Incluso las crisis sociales más claramente «objetivas», las provocadas por el desempleo masivo, el hambre y la extrema pobreza, son en cierto modo «subjetivas», porque están vinculadas con lo que sienten las personas. Es por eso que las mejoras económicas no necesariamente contribuyen a mejorar la «sensación térmica» imperante: en muchos países ahora ricos abundan los que recuerdan con nostalgia épocas signadas por la estrechez en las que a pesar de todas las muchas penurias la mayoría estaba convencida de que pronto se alcanzarían metas valiosas. En la Argentina actual esta ilusión necesaria, sea realista o no, propende a debilitarse cada vez más, acaso porque casi todos los dirigentes, trátese de políticos, intelectuales o eclesiásticos, tomarían el eventual surgimiento de una economía «liberal» tan productiva como aquéllas de los países actualmente más avanzados por un «fracaso», aun cuando los beneficios fueran repartidos de manera equitativa.

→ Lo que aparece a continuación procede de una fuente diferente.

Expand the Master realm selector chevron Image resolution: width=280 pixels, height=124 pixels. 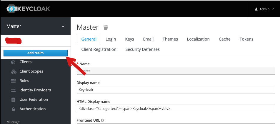pyautogui.click(x=63, y=26)
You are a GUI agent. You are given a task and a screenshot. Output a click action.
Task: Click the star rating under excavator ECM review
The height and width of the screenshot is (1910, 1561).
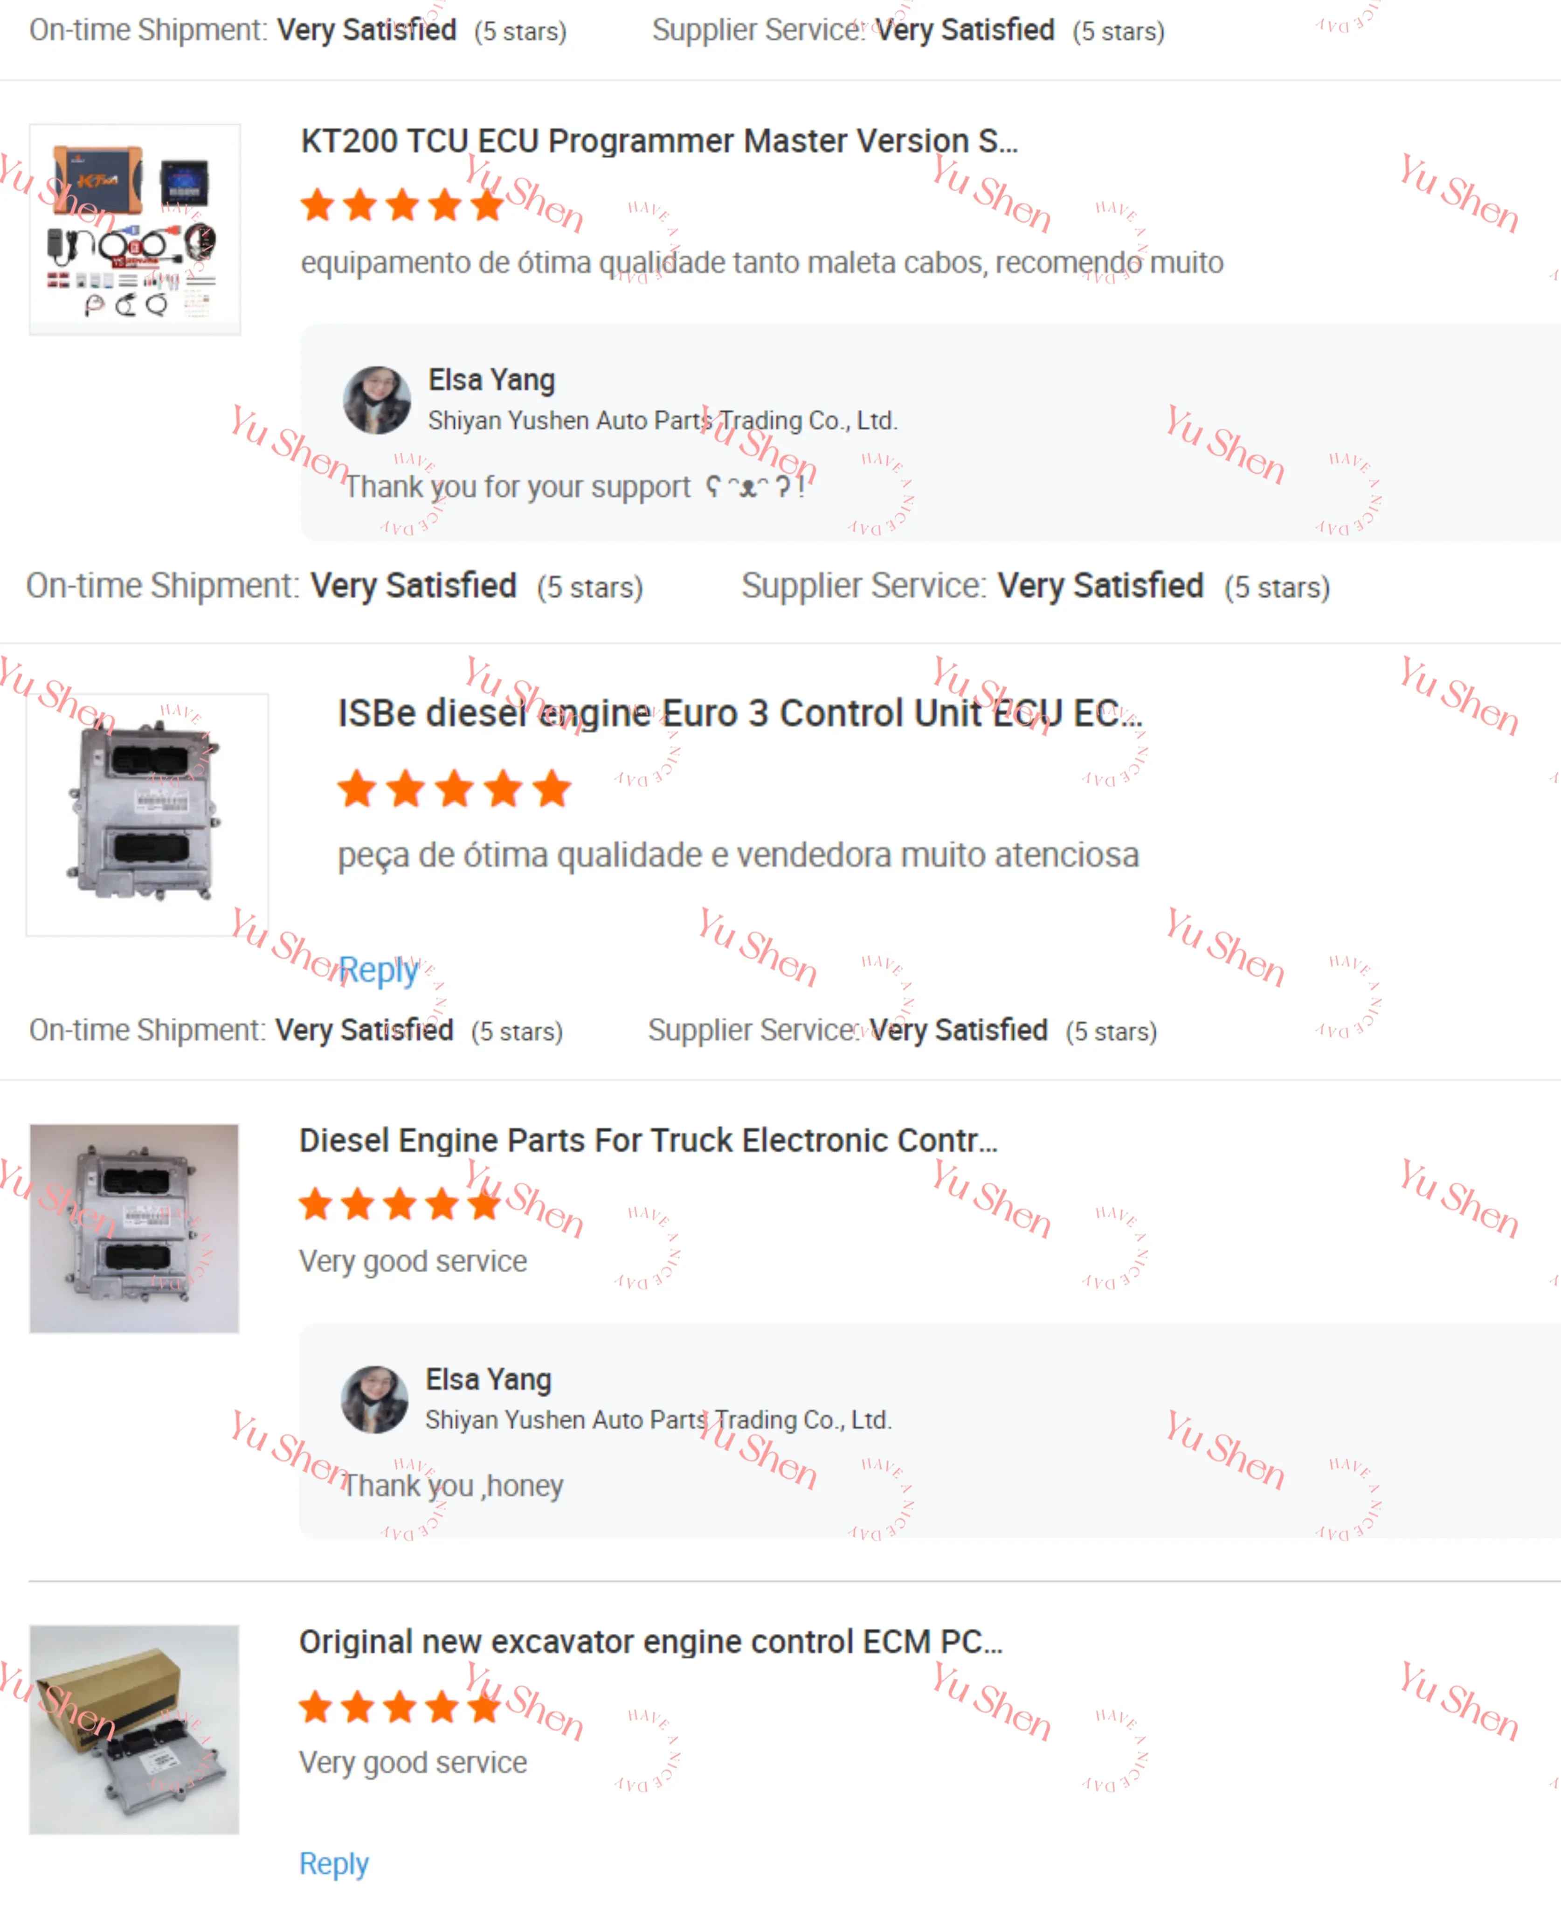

Tal actitud puede entenderse a la luz del compromiso histórico del PJ, la UCR, los partidos de izquierda y, a su modo, la Iglesia Católica con esquemas socioeconómicos muy distintos del internacionalmente vigente, pero la desesperación que ayuda a propagar en los sectores más necesitados no puede sino tener consecuencias nefastas.
Puede que la decisión del presidente Fernando de la Rúa de intervenir personalmente en el embrollo provocado por la violencia en el fútbol se haya debido a su afán un tanto populista de desempeñar un papel protagónico al encargarse de ahuyentar el malhumor que ha sido ocasionado por la ausencia en la pantalla televisiva del pasatiempo nacional favorito, pero se equivocan aquellos que la han tomado por evidencia de nada más que la frivolidad a su juicio irremediable de los mandatarios actuales. La violencia, se dé en una cancha de fútbol o en cualquier otro contexto, es mala por antonomasia, y si bien sería aventurado considerar la conducta criminal de los barrabravas locales un síntoma más de la crisis generalizada que está experimentando el país -al fin y al cabo, en Alemania, Holanda y el Reino Unido, naciones relativamente prósperas, incidentes similares son frecuentes y, para colmo, muchos "hooligans" tienen ingresos envidiables- no cabe duda de que está incidiendo de forma muy negativa en el clima social, contribuyendo a propagar la idea de que la Argentina se ve atrapada en una espiral descendente. Por cierto, si nos acostumbráramos a considerar "normal" en vista de las circunstancias económicas la barbarie que periódicamente estalla entre bandas rivales de hinchadas, no tendríamos que esperar mucho tiempo para que el mismo fenómeno invadiera otros ámbitos, entre ellos el supuesto por la política. Asimismo, es forzoso reconocer que para muchísimas personas el fútbol, mejor dicho, las vicisitudes de su club preferido y de la selección nacional, son un asunto de gran importancia, de suerte que es lógico que las autoridades se esfuercen por asegurar que todos tengan la oportunidad de disfrutar del espectáculo en paz.